=== Begin Enclosure ===

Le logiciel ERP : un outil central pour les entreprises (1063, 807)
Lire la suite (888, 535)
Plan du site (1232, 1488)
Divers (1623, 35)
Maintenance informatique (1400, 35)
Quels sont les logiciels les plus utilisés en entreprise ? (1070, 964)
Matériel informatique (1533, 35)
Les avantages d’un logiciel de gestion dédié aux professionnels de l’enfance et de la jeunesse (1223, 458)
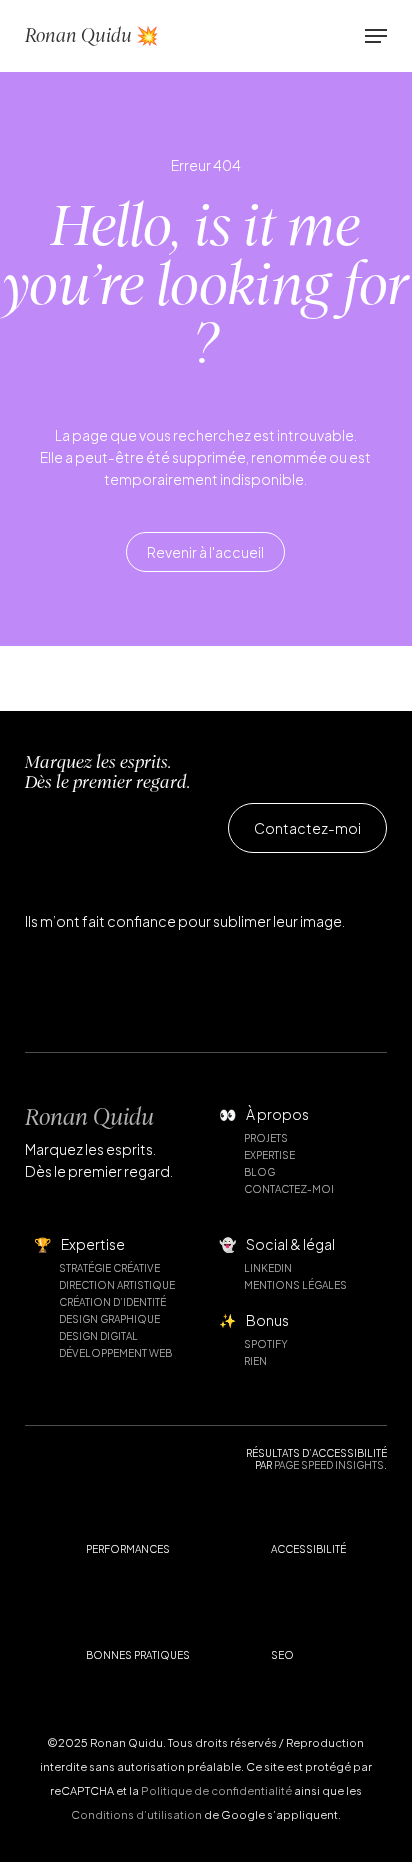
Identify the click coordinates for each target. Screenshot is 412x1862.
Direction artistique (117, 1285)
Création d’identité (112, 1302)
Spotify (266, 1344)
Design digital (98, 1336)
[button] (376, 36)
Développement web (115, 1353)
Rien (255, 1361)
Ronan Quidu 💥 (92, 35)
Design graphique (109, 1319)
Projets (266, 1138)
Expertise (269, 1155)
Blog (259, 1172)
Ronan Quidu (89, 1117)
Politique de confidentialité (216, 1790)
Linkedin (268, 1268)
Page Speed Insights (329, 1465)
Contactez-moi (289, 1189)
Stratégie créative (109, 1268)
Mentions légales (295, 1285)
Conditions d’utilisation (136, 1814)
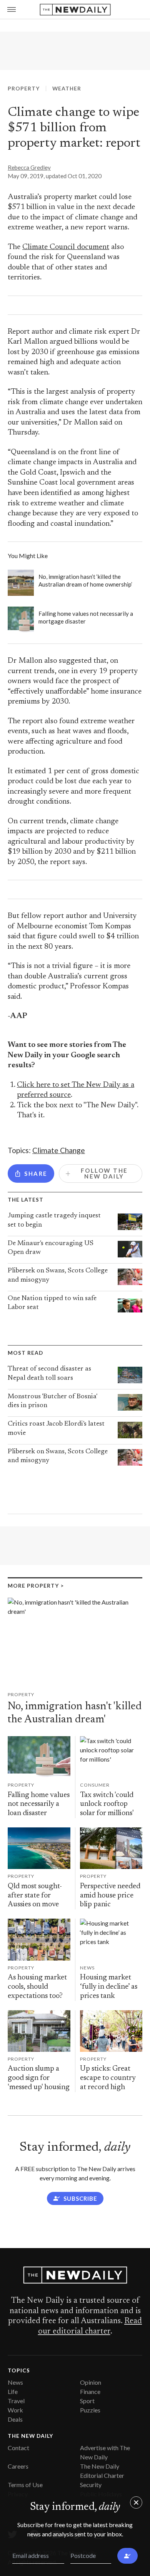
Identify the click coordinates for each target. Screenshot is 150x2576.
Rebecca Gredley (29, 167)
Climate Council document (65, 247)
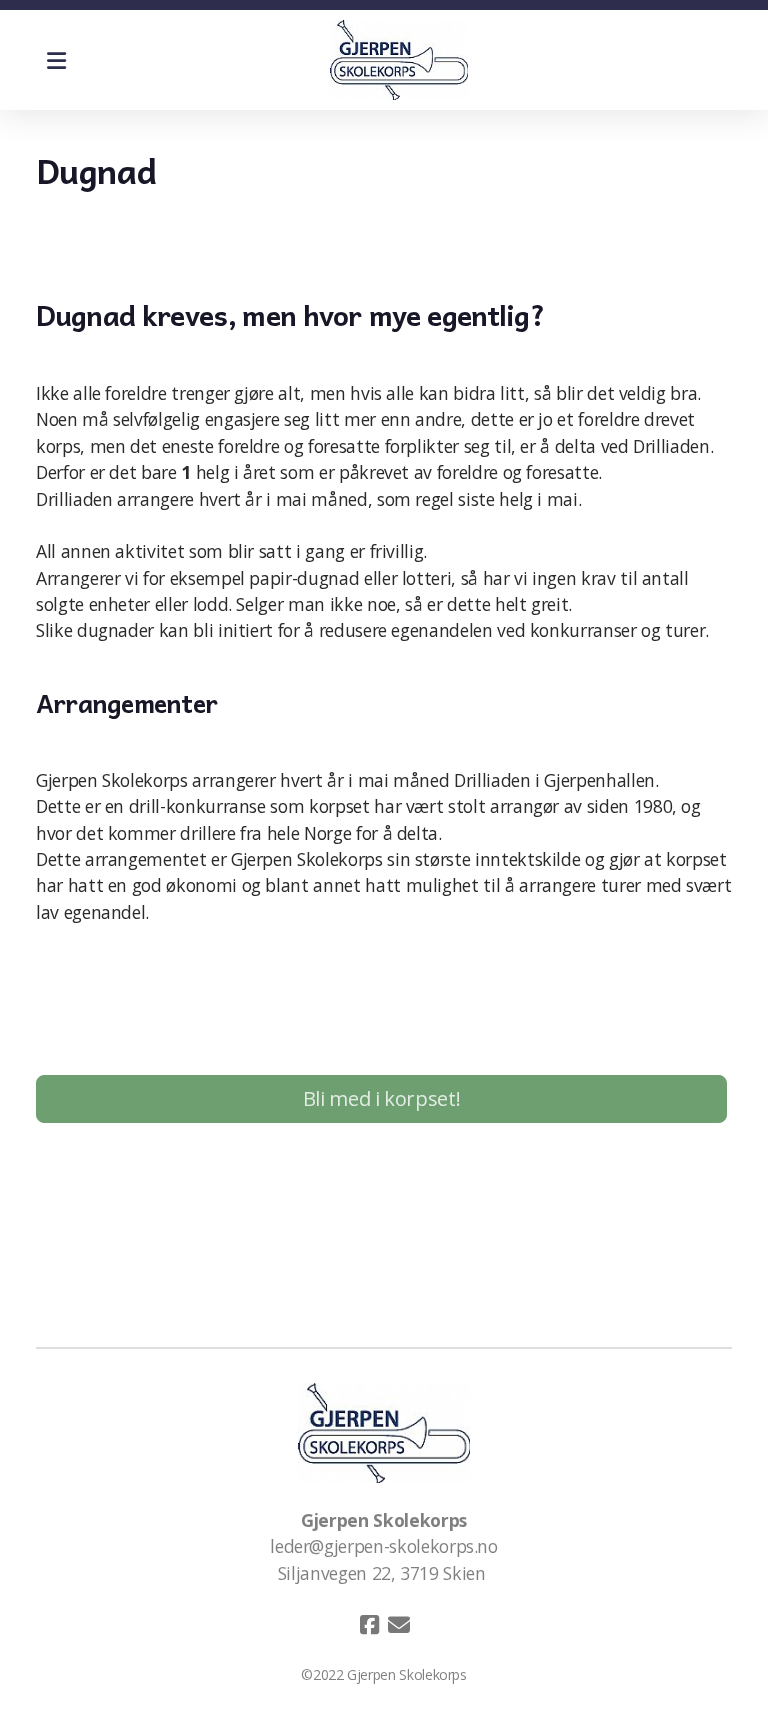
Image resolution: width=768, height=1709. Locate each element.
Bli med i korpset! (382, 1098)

=== End Enclosure ===
=== Begin Enclosure ===

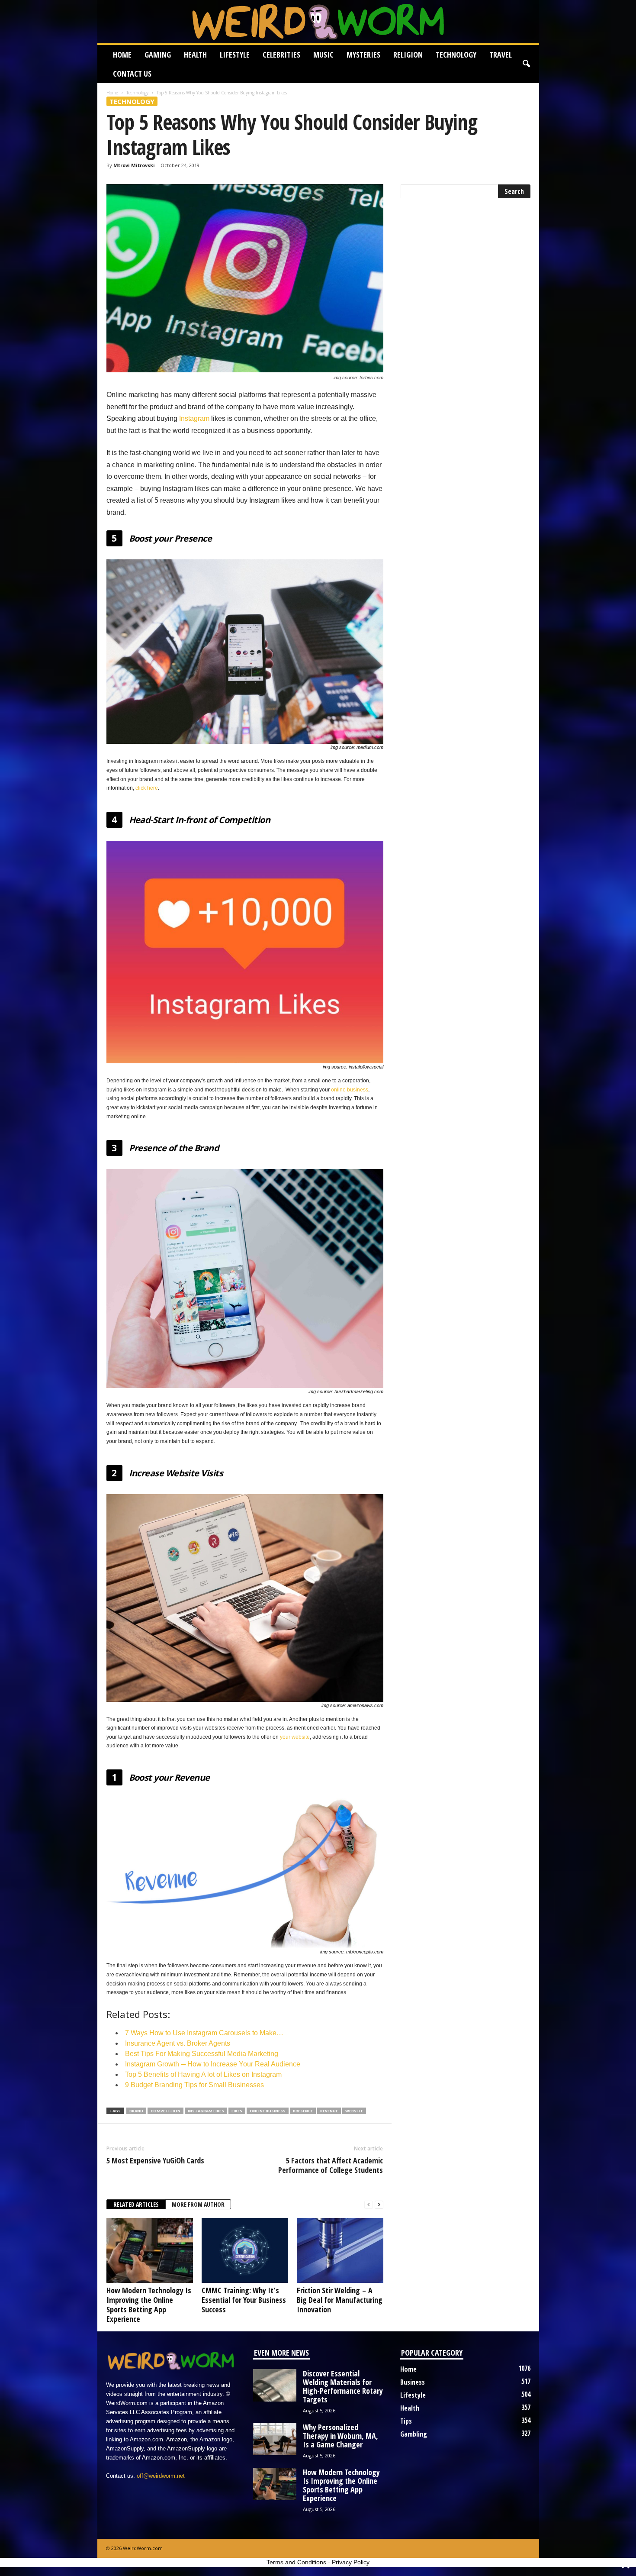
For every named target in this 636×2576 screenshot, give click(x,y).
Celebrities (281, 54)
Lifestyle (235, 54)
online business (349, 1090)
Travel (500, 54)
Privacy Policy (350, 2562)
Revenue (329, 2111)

=== End Enclosure ===

Instructions to follow | All that should be printed is the run of lines above from the one with "Quels sont les" through the one with "Contactez-moi (289, 1189)", both included, exactly as given, with pictures left out.

Solution to this problem |
Quels sont les logiciels les plus utilisés en entreprise ? (1070, 964)
Matériel informatique (1533, 35)
Les avantages d’un logiciel de gestion dédié aux professionnels de l’enfance et de la jeunesse (1223, 458)
Identify the click coordinates for each target. Screenshot is 412x1862.
Direction artistique (117, 1285)
Création d’identité (112, 1302)
Spotify (266, 1344)
Design digital (98, 1336)
[button] (376, 36)
Développement web (115, 1353)
Rien (255, 1361)
Ronan Quidu 💥 (92, 35)
Design graphique (109, 1319)
Projets (266, 1138)
Expertise (269, 1155)
Blog (259, 1172)
Ronan Quidu (89, 1117)
Politique de confidentialité (216, 1790)
Linkedin (268, 1268)
Page Speed Insights (329, 1465)
Contactez-moi (289, 1189)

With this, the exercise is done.